When the commenter makes a public complaint:
Respond publicly with the same factual explanation. You may find, ironically, that by complaining publicly they demonstrate they do have a platform to respond, which undermines their claim that you gave them "no avenue to defend themselves."
Having dealt with this situation recently, I would add one practical observation: the people who complain loudest about being quoted are often the people who were most combative in the original discussion. They want the right to argue publicly without the consequence of being publicly associated with their arguments. That is not how public discourse works.
Tip: Keep a template response ready for takedown requests. Something factual, citing Section 30 of the CDPA 1988, that you can adapt in two minutes. It saves time and prevents you from writing something emotional in the moment.
Frequently Asked Questions
Do I need permission to quote a public LinkedIn comment on my blog?
Not if your use qualifies as fair dealing. Under UK law (CDPA 1988 Section 30), you can quote a public comment for purposes of criticism, review, quotation, or reporting current events, provided you give sufficient acknowledgement and only quote what is necessary. You do not need the commenter's permission for this.
Is it legal to screenshot tweets and post them on my website?
Screenshots create a reproduction of the original work, which is a stronger copyright claim than embedding or quoting text. If you are using the screenshot for commentary or criticism with attribution, fair dealing likely applies. However, embedding the tweet using the platform's embed code is legally safer because it does not create a new copy.
Does fair dealing apply to social media quotes in the UK?
Yes. Fair dealing under Section 30 of the CDPA 1988 applies to any type of copyright work, including social media posts. The comment must have been made available to the public, your use must be fair, and you must provide sufficient acknowledgement of the author.
Can I use a public social media comment as a testimonial without permission?
No. Using someone's comment as a testimonial on a sales or marketing page is commercial use, not criticism or review. Fair dealing does not cover promotional use. You need explicit permission to use someone's words to sell your products or services.

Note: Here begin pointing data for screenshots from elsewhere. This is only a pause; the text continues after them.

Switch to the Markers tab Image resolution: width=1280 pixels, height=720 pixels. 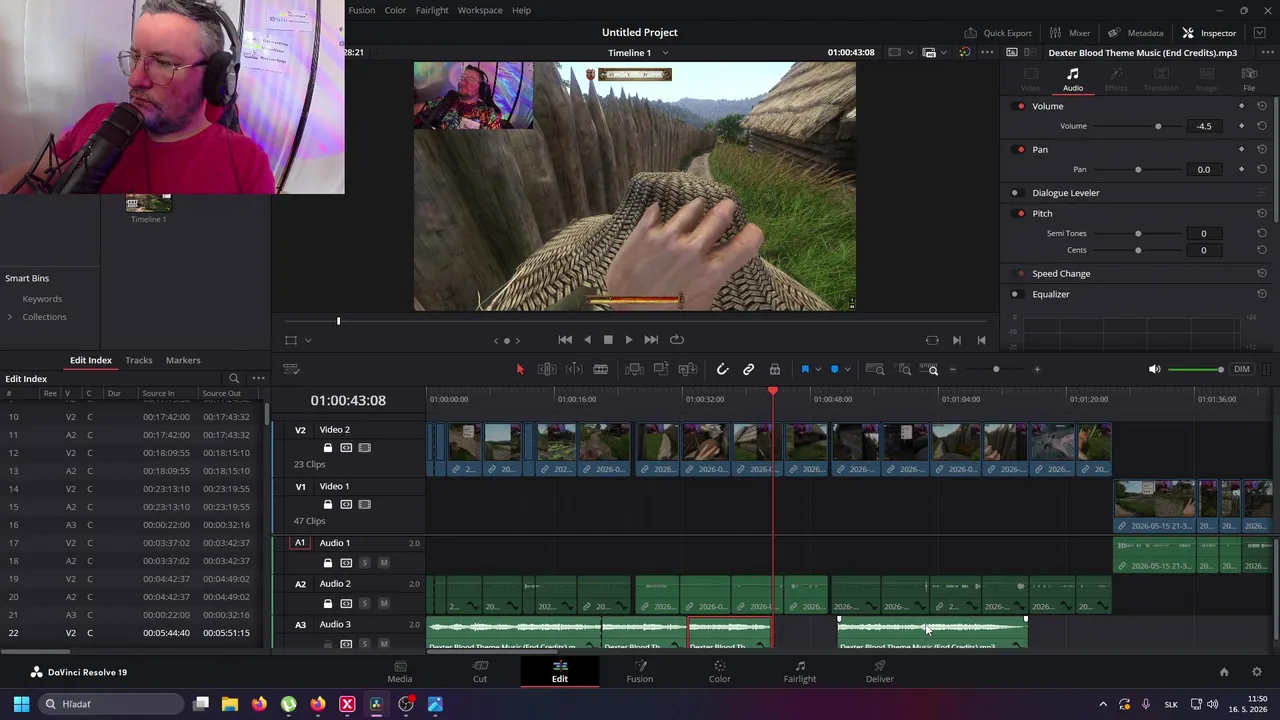click(183, 360)
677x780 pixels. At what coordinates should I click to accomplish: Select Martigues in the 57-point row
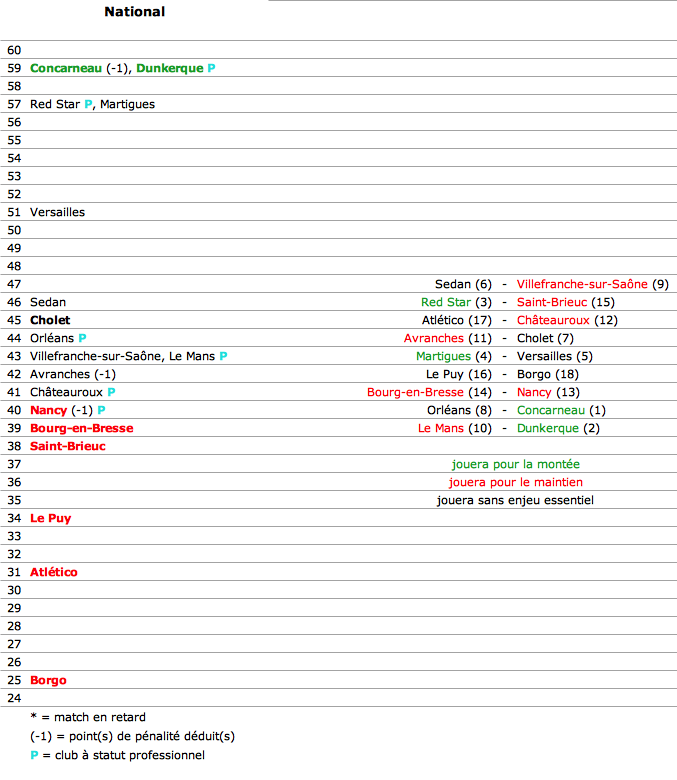pos(127,104)
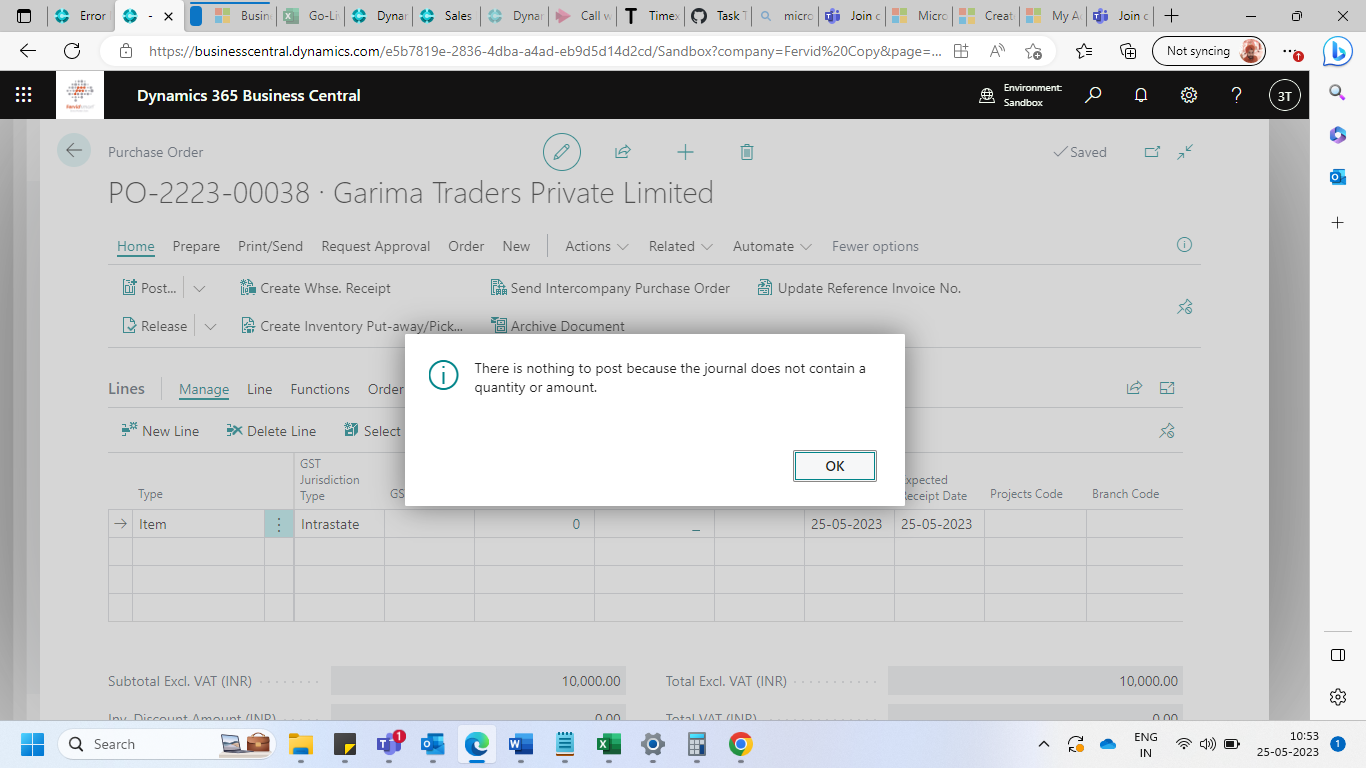
Task: Click Send Intercompany Purchase Order
Action: [619, 287]
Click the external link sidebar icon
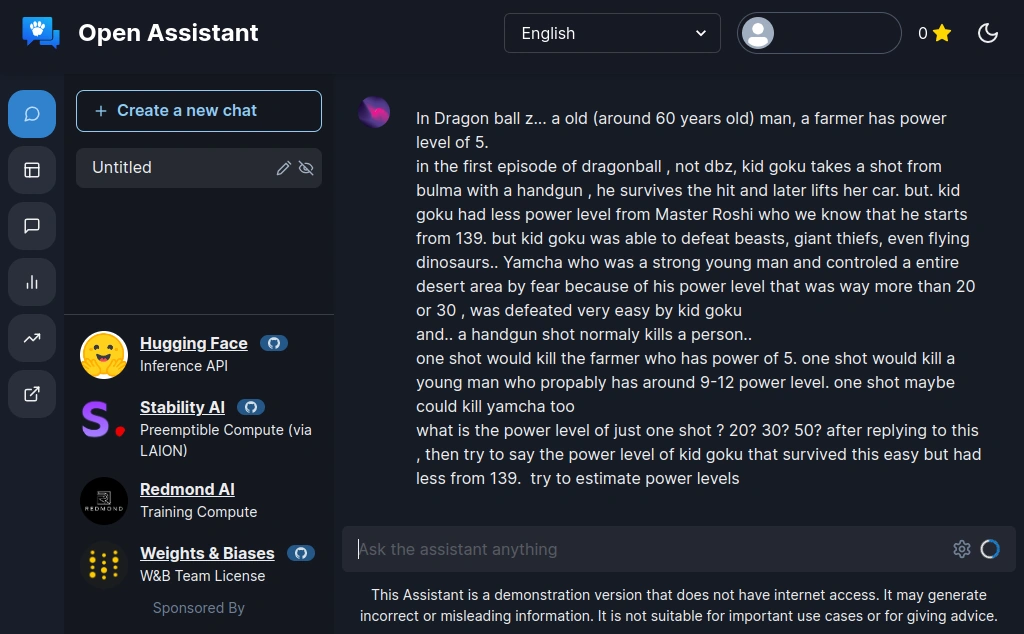1024x634 pixels. (32, 394)
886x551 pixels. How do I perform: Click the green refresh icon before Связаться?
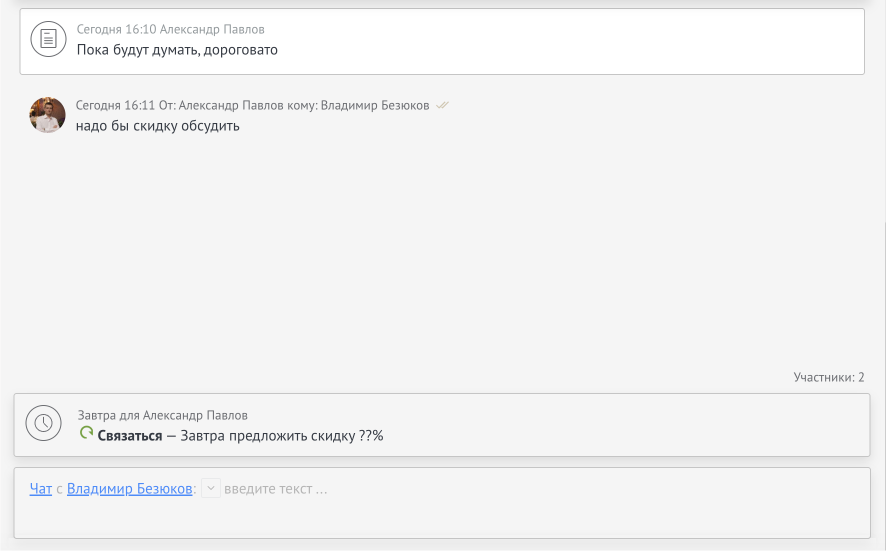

What happens if someone deletes a comment I already quoted?
If you quoted the text directly in your article, the quote remains. However, under UK GDPR, the person may request removal of their personal data. If they make a formal request and you have no overriding editorial reason to keep it, consider removing or anonymising the quote as a proportionate response.
Does giving credit protect me from copyright infringement?
Attribution is necessary for a fair dealing defence, but it is not sufficient on its own. You must also ensure your use falls within a permitted category (criticism, review, quotation) and that the amount you quote is proportionate. Credit without fair use is still infringement.
Does GDPR apply when I quote someone's public social media post?
Yes. A person's name and opinions are personal data under UK GDPR, even when publicly posted. You need a lawful basis to process that data. For editorial commentary and journalism, Legitimate Interests (Article 6(1)(f)) is the standard basis. You should balance your right to publish against their privacy rights.
Which law applies if I am in the UK quoting someone in the US?
UK law applies to you as the publisher. The Copyright, Designs and Patents Act 1988 governs your actions when you publish on a UK website from a UK location. The commenter's location does not change which law applies to your use. US fair use law is generally broader, so if your use passes UK fair dealing, it would almost certainly pass US fair use as well.